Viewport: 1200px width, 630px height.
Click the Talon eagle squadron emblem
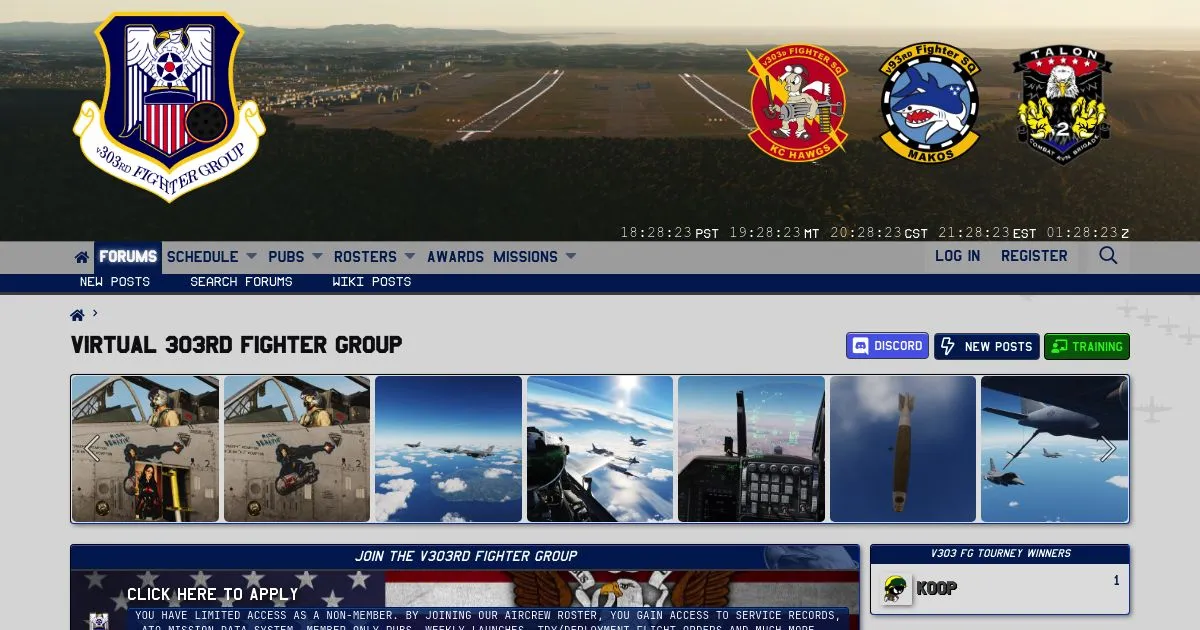click(x=1062, y=106)
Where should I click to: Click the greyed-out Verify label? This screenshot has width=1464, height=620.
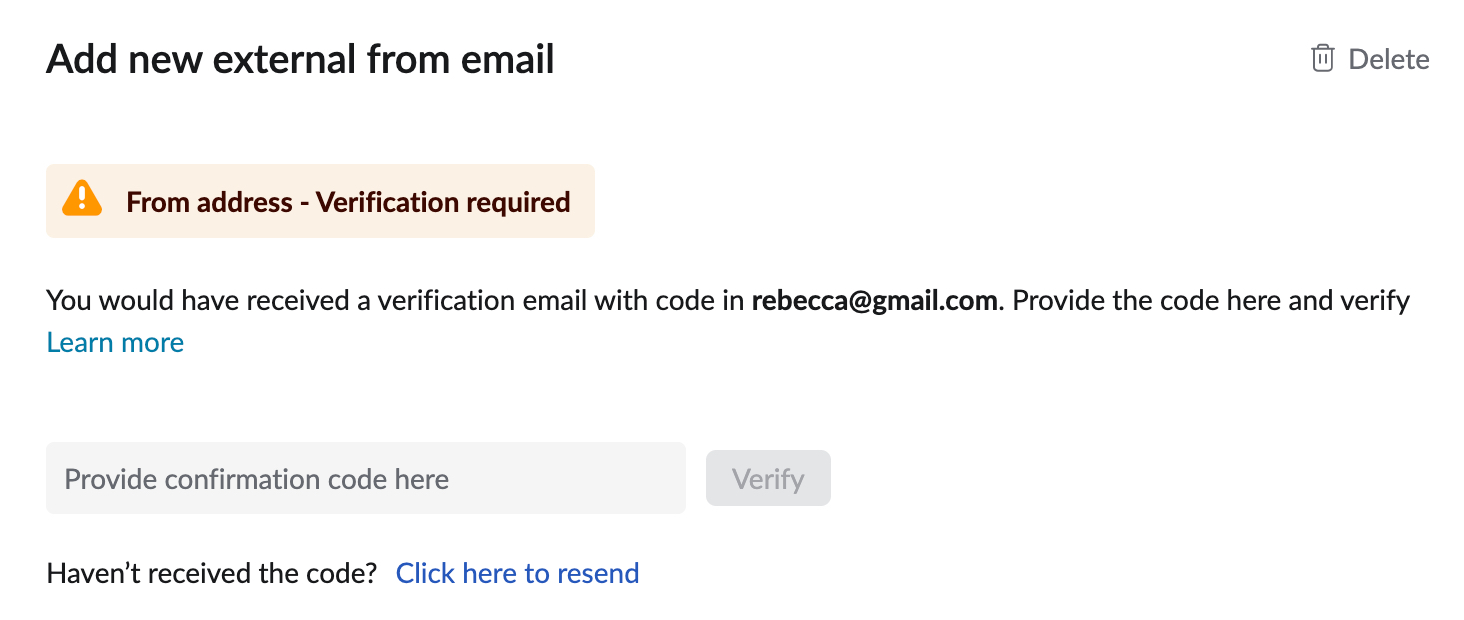pyautogui.click(x=768, y=479)
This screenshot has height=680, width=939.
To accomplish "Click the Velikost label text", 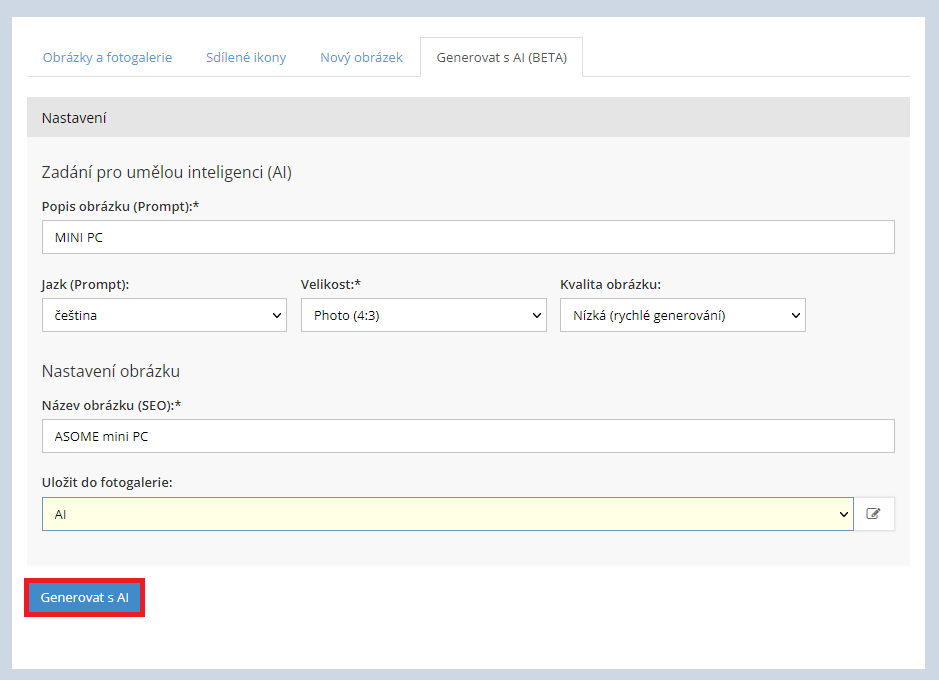I will coord(330,284).
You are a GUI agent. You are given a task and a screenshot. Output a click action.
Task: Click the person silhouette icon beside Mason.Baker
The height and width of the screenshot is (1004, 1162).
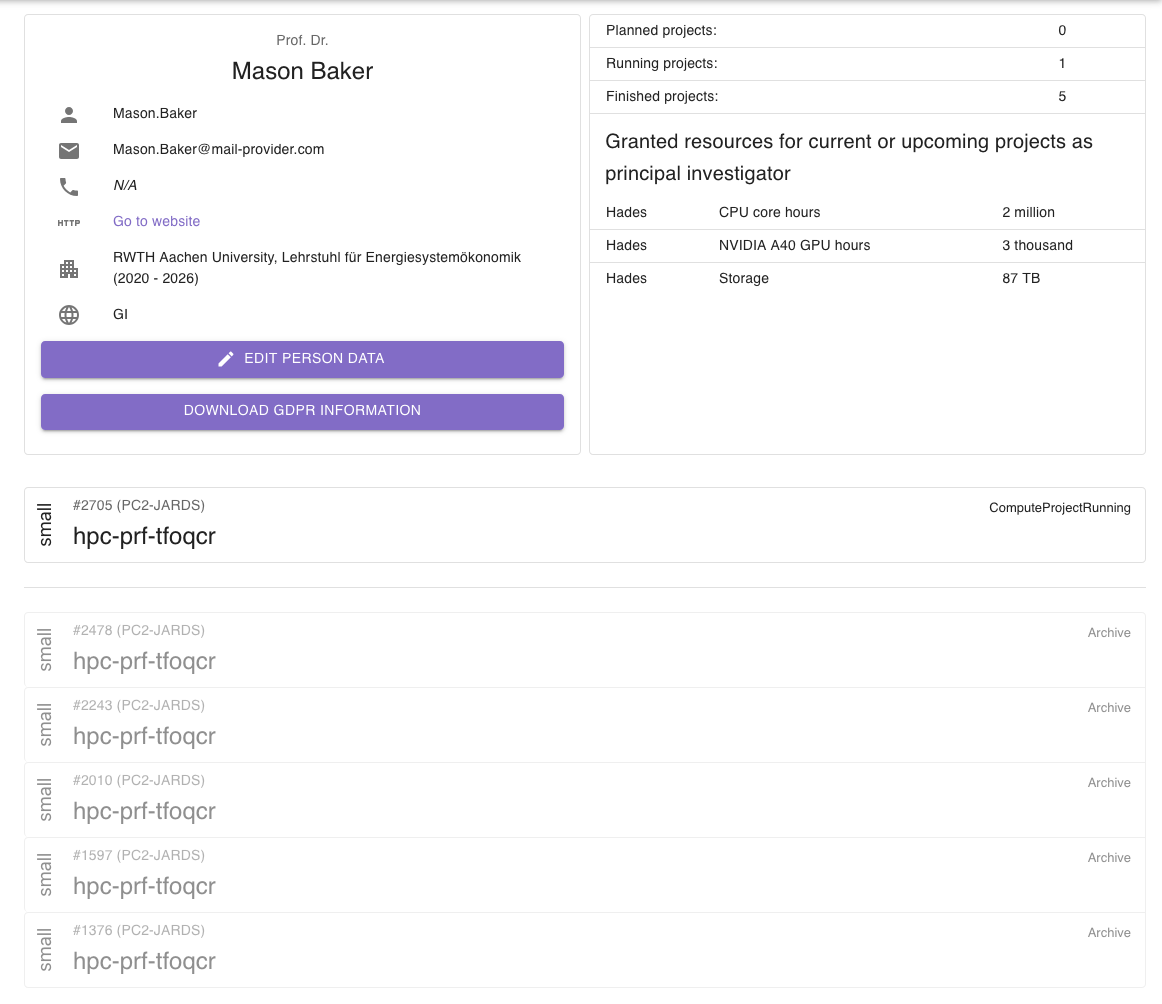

**Assigned task**:
From the line with "You are a GUI" down to the last line of the entries above, set down every line exactly, apart from the pictures.

**Expected answer**:
You are a GUI agent. You are given a task and a screenshot. Output a click action.
Task: Click the person silhouette icon beside Mason.Baker
The height and width of the screenshot is (1004, 1162).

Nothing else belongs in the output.